__TEXT PROVIDED__
+++++

Schemas are rigidly held patterns that often originate in childhood. They are formed over time and also have non-verbal components. Schemas tend to act as filters and shift our perception of the world, emphasizing events that fit the schema and discounting events that do not fit the schema.
Az Hakeem, a researcher and psychotherapist that works on trans issues, identified rigid gender schemas as being common among transgender people. Further, he found that transition does nothing to change these schemas.
Common schemas I have seen with trans people, include “Men= bad, Women=good”, “Men = unsafe, Women = safe”, or schemas involving inadequacy as a man for MTFs.
It is important to note that these schemas can be disconnected from the rational mind, and often hold a child’s view of the world. A person can have a quite sophisticated view of gender in their rational mind, and simultaneously be imprinted with one of these rigid schemas. Even if their rational mind disagrees with that imprinting. One of the schemas I had to work through comes from the bullying I suffered as a child which I associated with being male. So I had a schema that being a man in the world was unsafe, while being a woman in the world was safe. Even though this did not make sense to me rationally, certainly as an adult that lived as a woman, it was still a visceral feeling that I had. I simultaneously held the schema that men were evil and did not want to identify with them. Letting go of these two schemas was crucial to my healing.
Schemas and trauma can be worked with through therapy although they are resistant to change.

+++++

__RECORDED DATA__

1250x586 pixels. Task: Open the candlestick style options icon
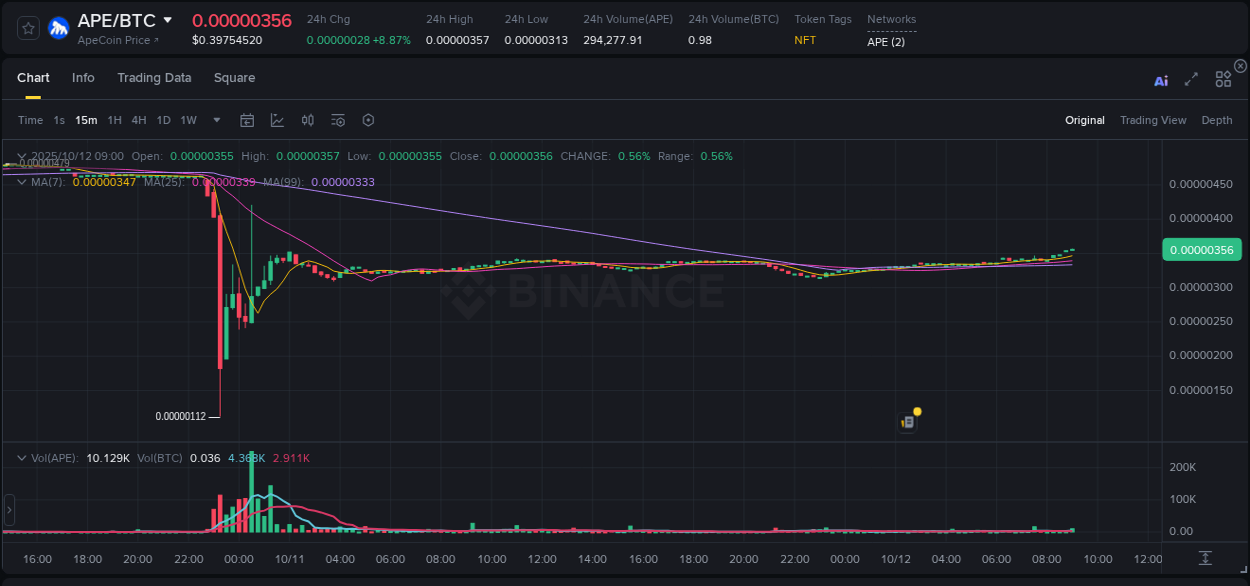pos(307,120)
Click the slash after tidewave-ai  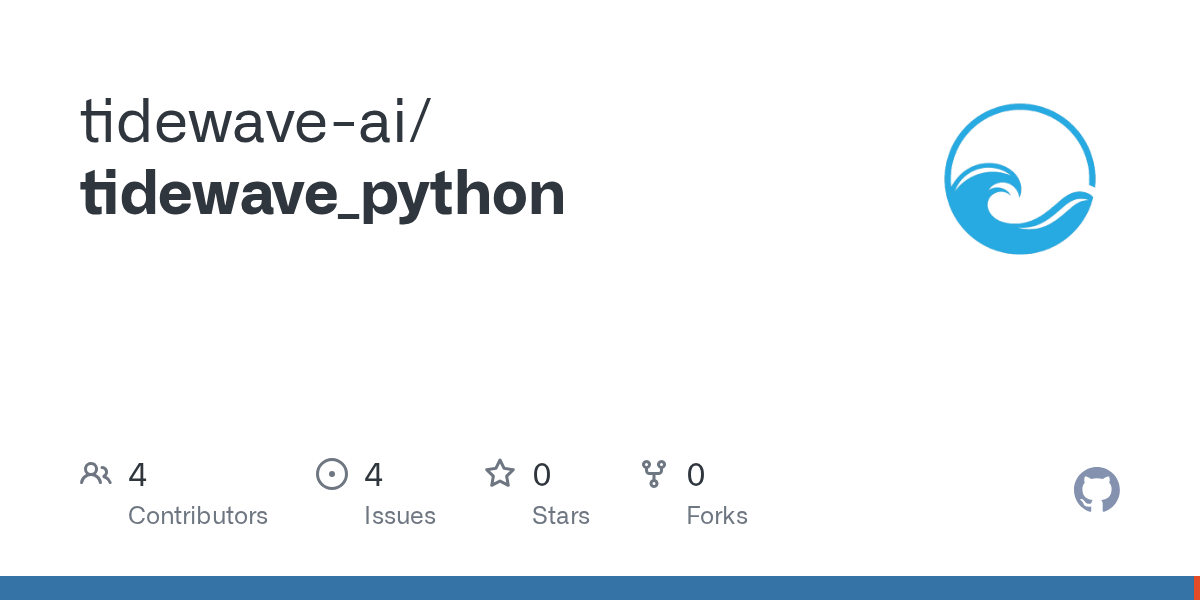[x=420, y=122]
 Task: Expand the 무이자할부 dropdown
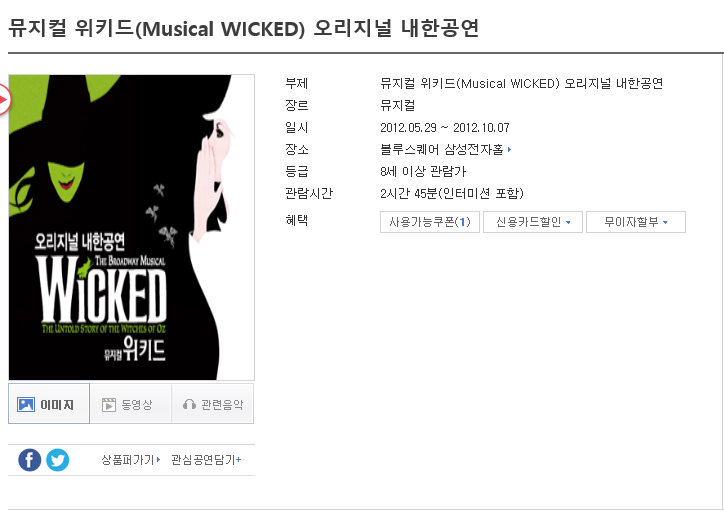click(636, 222)
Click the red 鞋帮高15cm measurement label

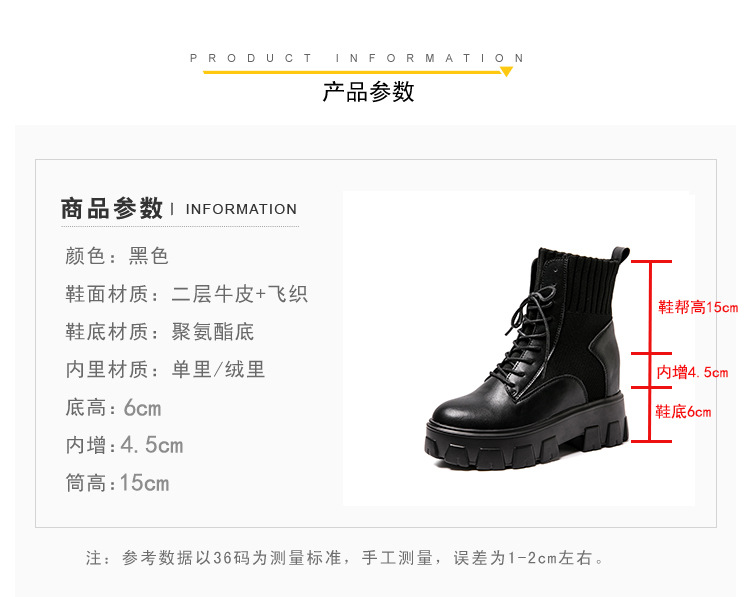click(x=698, y=307)
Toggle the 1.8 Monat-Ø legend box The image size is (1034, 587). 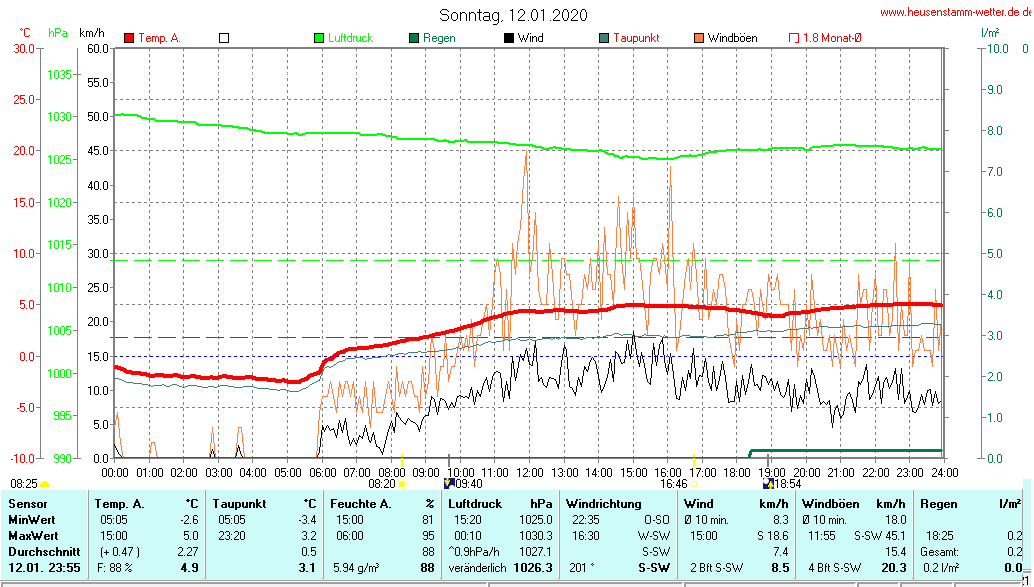[x=795, y=38]

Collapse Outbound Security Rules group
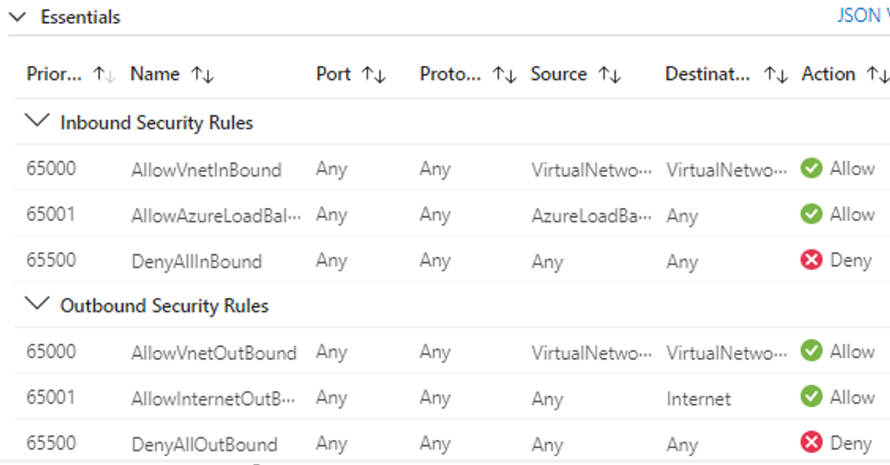[x=38, y=305]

+++++

__TASK REQUIREMENTS__
Extend the text on gender schemas, starting after its final sentence. The data is separate material, unrelated to the text on schemas.

__ANSWER BELOW__
The third component is erotic imprinting. This includes biologically hard-wired attractions, primitive sexual instincts, sexual orientation, turn-ons, and how we like to have sex. These operate quite differently in natal males and females, and this component creates the differences we see in MTFs and FTMs. I believe the first two components function similarly, but this component functions differently.
Erotic imprinting is not necessarily genetic, and trauma can play a role in erotic imprinting, however in adulthood it is generally unchangeable, although a lot of research shows that females have more fluidity in this area than males do.
Some of what is called sex dysphoria fits into this category, although trauma and schemas play a role in that as well.
This is just a basic overview of my ideas, I hope to have a series of posts on each of these three components and how they interact. Some of these things are changeable and some are not. Breaking things down can help expand options for people dealing with gender dysphoria. I do believe transition in a valid option, but it is not the only option, and not always the best option.